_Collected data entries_

────────────────

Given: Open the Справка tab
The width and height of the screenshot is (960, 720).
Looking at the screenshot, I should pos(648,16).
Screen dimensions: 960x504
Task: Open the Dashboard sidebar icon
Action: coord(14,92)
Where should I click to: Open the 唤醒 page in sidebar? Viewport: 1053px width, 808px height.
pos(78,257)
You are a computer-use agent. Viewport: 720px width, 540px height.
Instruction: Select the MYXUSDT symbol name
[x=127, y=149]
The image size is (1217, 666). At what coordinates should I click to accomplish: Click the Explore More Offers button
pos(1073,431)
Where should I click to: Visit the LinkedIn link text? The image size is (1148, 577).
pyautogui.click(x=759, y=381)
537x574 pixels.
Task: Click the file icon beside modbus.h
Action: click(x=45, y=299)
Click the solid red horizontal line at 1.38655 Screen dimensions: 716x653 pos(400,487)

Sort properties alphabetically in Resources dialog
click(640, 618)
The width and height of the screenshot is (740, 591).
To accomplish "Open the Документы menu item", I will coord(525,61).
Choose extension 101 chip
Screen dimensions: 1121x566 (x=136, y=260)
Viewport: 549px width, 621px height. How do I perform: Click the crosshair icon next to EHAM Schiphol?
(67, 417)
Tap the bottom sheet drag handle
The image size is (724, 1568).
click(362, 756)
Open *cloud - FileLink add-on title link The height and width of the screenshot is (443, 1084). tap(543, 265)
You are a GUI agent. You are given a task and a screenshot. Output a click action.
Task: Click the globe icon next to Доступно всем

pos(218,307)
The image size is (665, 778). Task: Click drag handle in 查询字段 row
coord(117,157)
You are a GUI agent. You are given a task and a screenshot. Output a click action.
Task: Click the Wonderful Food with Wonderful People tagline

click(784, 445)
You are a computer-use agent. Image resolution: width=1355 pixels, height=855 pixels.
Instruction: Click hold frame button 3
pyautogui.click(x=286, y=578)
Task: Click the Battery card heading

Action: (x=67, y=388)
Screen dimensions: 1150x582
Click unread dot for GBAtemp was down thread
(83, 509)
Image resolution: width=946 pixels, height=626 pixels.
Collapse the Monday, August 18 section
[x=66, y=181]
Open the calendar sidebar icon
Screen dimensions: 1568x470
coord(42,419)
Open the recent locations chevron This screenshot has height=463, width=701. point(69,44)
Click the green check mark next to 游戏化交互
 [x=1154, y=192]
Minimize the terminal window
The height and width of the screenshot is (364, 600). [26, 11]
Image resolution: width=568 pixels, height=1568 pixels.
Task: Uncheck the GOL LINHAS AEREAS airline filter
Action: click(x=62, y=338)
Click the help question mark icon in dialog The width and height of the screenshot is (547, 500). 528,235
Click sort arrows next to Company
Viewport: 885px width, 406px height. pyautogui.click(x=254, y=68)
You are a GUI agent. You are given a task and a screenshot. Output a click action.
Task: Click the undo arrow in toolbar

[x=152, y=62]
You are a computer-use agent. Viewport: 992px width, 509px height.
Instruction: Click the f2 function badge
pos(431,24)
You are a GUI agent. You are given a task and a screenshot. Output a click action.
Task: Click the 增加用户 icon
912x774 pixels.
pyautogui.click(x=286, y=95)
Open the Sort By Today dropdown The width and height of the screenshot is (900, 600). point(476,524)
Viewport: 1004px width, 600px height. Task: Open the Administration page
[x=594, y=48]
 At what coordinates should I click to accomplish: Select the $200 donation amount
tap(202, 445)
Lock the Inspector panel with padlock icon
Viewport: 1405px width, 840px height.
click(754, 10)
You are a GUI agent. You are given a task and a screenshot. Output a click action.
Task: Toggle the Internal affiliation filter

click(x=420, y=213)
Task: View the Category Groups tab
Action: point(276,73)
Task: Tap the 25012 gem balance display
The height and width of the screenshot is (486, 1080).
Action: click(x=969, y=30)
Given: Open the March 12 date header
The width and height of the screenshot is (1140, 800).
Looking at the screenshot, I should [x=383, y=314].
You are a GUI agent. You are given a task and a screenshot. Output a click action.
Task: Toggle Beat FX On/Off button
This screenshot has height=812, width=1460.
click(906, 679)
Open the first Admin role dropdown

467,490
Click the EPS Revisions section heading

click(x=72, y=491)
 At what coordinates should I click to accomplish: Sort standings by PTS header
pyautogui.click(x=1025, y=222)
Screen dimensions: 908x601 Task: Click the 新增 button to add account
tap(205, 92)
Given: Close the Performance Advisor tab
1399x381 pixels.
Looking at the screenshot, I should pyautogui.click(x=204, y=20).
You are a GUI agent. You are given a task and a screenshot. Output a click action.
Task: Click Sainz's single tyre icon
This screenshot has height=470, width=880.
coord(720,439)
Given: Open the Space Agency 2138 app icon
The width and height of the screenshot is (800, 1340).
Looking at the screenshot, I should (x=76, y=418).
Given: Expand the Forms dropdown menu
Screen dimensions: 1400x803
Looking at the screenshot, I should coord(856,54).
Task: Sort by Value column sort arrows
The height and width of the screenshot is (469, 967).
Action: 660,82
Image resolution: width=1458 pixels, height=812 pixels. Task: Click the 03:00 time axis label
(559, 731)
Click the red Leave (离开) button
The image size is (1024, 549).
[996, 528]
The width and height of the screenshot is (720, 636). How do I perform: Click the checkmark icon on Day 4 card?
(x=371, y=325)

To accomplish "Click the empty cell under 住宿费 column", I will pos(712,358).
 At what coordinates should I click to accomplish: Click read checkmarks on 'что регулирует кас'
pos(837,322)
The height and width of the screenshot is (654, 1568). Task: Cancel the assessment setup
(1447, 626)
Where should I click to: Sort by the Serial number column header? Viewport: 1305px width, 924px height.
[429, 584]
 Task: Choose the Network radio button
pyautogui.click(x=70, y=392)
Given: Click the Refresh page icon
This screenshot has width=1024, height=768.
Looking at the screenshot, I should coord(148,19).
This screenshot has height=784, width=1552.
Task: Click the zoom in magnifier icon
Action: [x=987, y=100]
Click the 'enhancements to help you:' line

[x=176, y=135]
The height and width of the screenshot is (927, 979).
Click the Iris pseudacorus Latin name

────────────────

_ABOUT THIS TASK_
The answer must be every line of the records that holds the string "computer".

_ANSWER TO THE EXERCISE_
You are a computer-use agent. Viewport: 720px width, 540px height.
You are a computer-use agent. Image resolution: width=1355 pixels, height=855 pixels.
You are a computer-use agent. Viewport: 992px width, 509px height.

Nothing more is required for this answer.